我运营一个科学网站,称为 site.org,它在三个位置都有镜像,所有镜像都在 DNS 中列为 site.org,以便客户端可以随机选择特定镜像。各个镜像为 server1.site.org 等。LetsEncrypt 证书涵盖 site.org 以及镜像名称。所有镜像都在捐赠带宽的大学内;我自己没有资金支付带宽费用。
一所大学 univ.edu 最近决定,为了“安全控制 https 通信”(他们的话),其网络内的所有站点都应使用 *.univ.edu 通配符证书。他们的实施方法是,在防火墙处,当他们看到端口 443 连接时,他们会拦截 SSL 握手并替换自己的证书。我的服务器从未看到证书握手。客户端浏览器看到 *.univ.edu 证书并拒绝它,因为它不涵盖 site.org。我要求将我的服务器的 IP 列入白名单以进行直通,他们说这样做“不可能”。
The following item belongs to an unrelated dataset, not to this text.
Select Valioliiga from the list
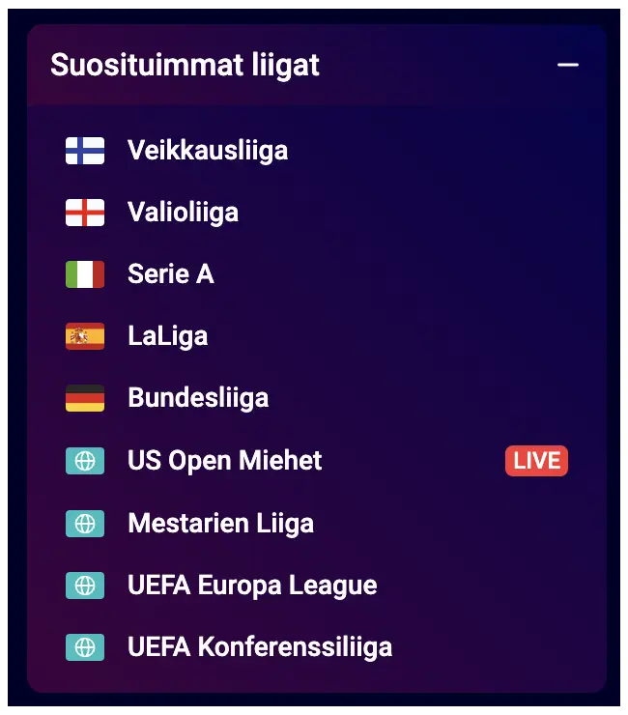Screen dimensions: 628x715 (183, 213)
在我看来,用他们的证书替换我的证书就像是中间人攻击。公平地说,我不知道他们是否真的坐在那里监控流量,但我没有看到任何可以阻止他们这样做的东西。我不在乎出于个人目的的监控(网站上的所有内容都是公开的),但在我看来,这似乎是一个坏主意,尽管这让他们更容易管理 univ.edu 内部网站的证书。
那么:大型组织使用 AITM 方法管理证书是否正常?这真的只是因为他们想监视所有(传入,但不包括传出)连接吗?有没有我还没有想到的为什么这是一个坏主意的原因?
从根本上说,我正在寻找强有力的论据来说服他们改变立场。如果他们不让步,我担心我将不得不关闭镜像,这对我的用户来说会很遗憾,因为该镜像到其所在大陆的带宽要好得多。(不过,如果有其他建议,我将不胜感激!)
组织(大学、公司等)希望控制其网络内的流量,这非常正常。这包括检查和过滤流量以确保安全性和合规性,也许出于隐私方面的考虑会有一些例外。毕竟这是他们的网络,他们要对此负责。
第三方托管的镜像站点并非都是通用域名的子域,而是具有反映其所属组织的域,这种情况也很常见。我不知道是什么让你无法遵循这种方法。
我不确定这是否意味着所有这些网站都使用相同的证书,包括相同的私钥。在这种情况下,私钥不仅分布在多个服务器上,而且这些服务器(或至少托管服务器的基础设施)也由不同的组织管理。这增加了泄露私钥的风险。最好使用单独的证书。